* Seitenauszug *
──────
Ungarn greift durch: Erst wurde der Chef des Unglückswerks festgenommen, dann die staatliche Zwangsverwaltung des Konzerns beschlossen.

Budapest. Ungarn hat den Aluminiumkonzern, der das Giftschlamm-Unglück im Westen des Landes vor acht Tagen verursacht haben soll, unter staatliche Zwangsverwaltung gestellt. Staatspräsident Pal Schmitt unterzeichnete am Dienstag ein Gesetz, das am Vorabend vom Parlament gebilligt worden war. Am Montag vor einer Woche waren aus einem geborstenen Abfallbecken der MAL bei Ajka fast eine Million Kubikmeter giftiger Bauxitschlamm geflossen. Acht Menschen wurden getötet, 150 verletzt, Gewässer und Böden verseucht. Ein neuer Auffangdamm zur Abwehr einer möglichen zweiten Schlammlawine wurde am Dienstag in Kolontar fertiggestellt, teilte der Katastrophenschutz mit. Das Dorf war ebenso wie mehrere Nachbarorte von dem laugen- und schwermetallhaltigen Schlamm überschwemmt worden .

Der Unfall gilt als eine der schlimmsten Umweltkatastrophen in der Geschichte Ungarns. Die Polizei hatte am Montag den MAL-Generaldirektor Zoltan Bakonyi festgenommen . Nach einem Bericht der Boulevardzeitung „Blikk“ (Dienstag) soll der Top-Manager um den schlechten Zustand des Bauxitwerkes gewusst haben. Mitarbeiter des Unternehmens hätten ihn in Zeugenaussagen entsprechend belastet.
──────
* Eingabedaten *
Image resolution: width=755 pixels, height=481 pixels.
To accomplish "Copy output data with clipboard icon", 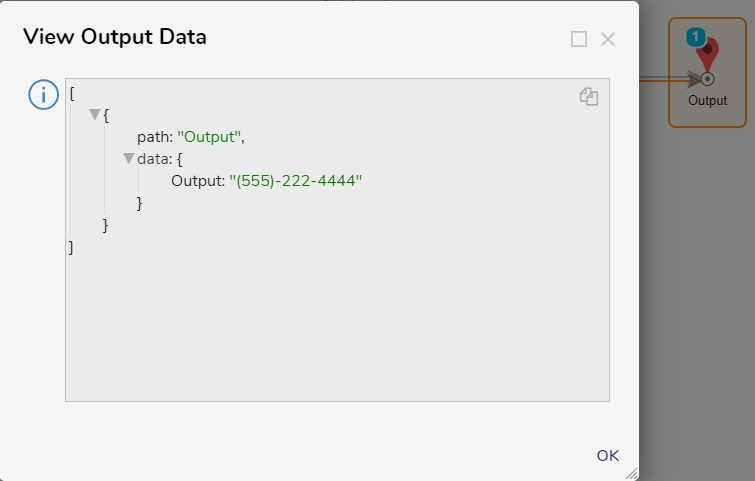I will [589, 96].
──────
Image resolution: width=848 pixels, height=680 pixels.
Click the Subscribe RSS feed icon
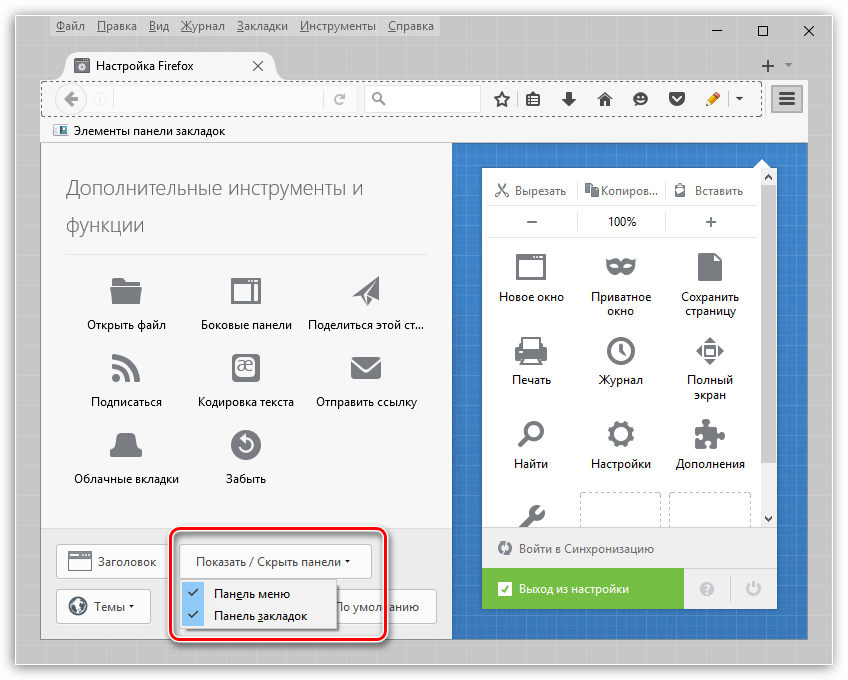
──────
* Zu erledigende Arbeit *
Schreibe den Seitenauszug vollständig und Zeichen für Zeichen ab. Maßgeblich ist allein der Seitenauszug, nicht die Daten.

* Antwort *
Ungarn greift durch: Erst wurde der Chef des Unglückswerks festgenommen, dann die staatliche Zwangsverwaltung des Konzerns beschlossen.

Budapest. Ungarn hat den Aluminiumkonzern, der das Giftschlamm-Unglück im Westen des Landes vor acht Tagen verursacht haben soll, unter staatliche Zwangsverwaltung gestellt. Staatspräsident Pal Schmitt unterzeichnete am Dienstag ein Gesetz, das am Vorabend vom Parlament gebilligt worden war. Am Montag vor einer Woche waren aus einem geborstenen Abfallbecken der MAL bei Ajka fast eine Million Kubikmeter giftiger Bauxitschlamm geflossen. Acht Menschen wurden getötet, 150 verletzt, Gewässer und Böden verseucht. Ein neuer Auffangdamm zur Abwehr einer möglichen zweiten Schlammlawine wurde am Dienstag in Kolontar fertiggestellt, teilte der Katastrophenschutz mit. Das Dorf war ebenso wie mehrere Nachbarorte von dem laugen- und schwermetallhaltigen Schlamm überschwemmt worden .

Der Unfall gilt als eine der schlimmsten Umweltkatastrophen in der Geschichte Ungarns. Die Polizei hatte am Montag den MAL-Generaldirektor Zoltan Bakonyi festgenommen . Nach einem Bericht der Boulevardzeitung „Blikk“ (Dienstag) soll der Top-Manager um den schlechten Zustand des Bauxitwerkes gewusst haben. Mitarbeiter des Unternehmens hätten ihn in Zeugenaussagen entsprechend belastet.